• **提示本文**
# # # # # # #
否認権の行使を避けるには否認される条件を知ること
ナツメ@破産百科です。
自己破産の原則では破産者の財産は換価されて
債権者に配当されます。
換価処分と配当を避けるには、
財産を適切に保全する必要があります。
しかし、破産管財人には否認権があります。
否認権を使われると破産者の行為は取り消しになるので、
否認権の行使を避ける必要があります。
否認権の対象にならない行為の具体例として、
「財産の処分行為の中でも、相応の対価を得る場合」
があります。(例外があるので後述します。)
破産管財人の否認権
破産管財人には職権として否認権があります。
否認権が行使されると破産開始の決定の前にした
破産者の行為は取り消しになります。
破産開始決定の前に悪質な所得の移転や財産の隠匿があった場合は、
破産管財人が職権で財産を破産財団に組み入れます。
# # # # # # #
• **収集資料**

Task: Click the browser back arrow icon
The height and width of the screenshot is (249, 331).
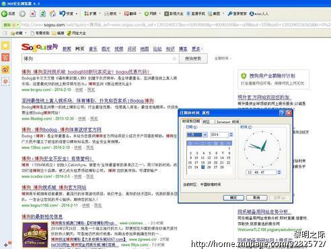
# # # # # # #
破産管財人の否認権について述べた本文を、示されている最後の文の後から書き継ぐこと。

否認権を行使する理由
まず、破産手続きの本来の目的は以下の2つです。
- 破産者の財産を換価して債権者に配当する
- 配当は債権者に平等にする(※例外あり)
※例外として税金や罰金のような優先債権は除きます。
この2つの目的に違反する行為は否認されます。
つまり、公正な破産手続きの進行を妨害する行為は管財人に否認される
ということです。
また、破産者にとって重要なことは免責許可が下りることです。
免責は破産手続きの本来的な目的ではありませんが、
破産者にとっては重大な関心事です。
否認権の行使を回避する方法
否認権があるといっても全ての財産が問答無用で
破産財団に組み入れられるわけではありません。
自由財産という破産者が手元に残せる財産があります。
この自由財産を除いた全ての財産は
原則として破産財団に組み入れられます。
しかし、本来であれば破産財団行きとなる
財産であっても「ある方法」で財産を保全することが出来ます。
破産者のどの行為が否認対象となるのか、
否認の要件を理解することが重要です。
否認の要件を避けることで財産を保全できます。
否認の要件、法的根拠
破産管財人に否認権を行使される要件は
破産法によって厳密に定められています。
ここでは破産者が自己破産の申立の前後で
行いがちな否認対象行為の要件を解説します。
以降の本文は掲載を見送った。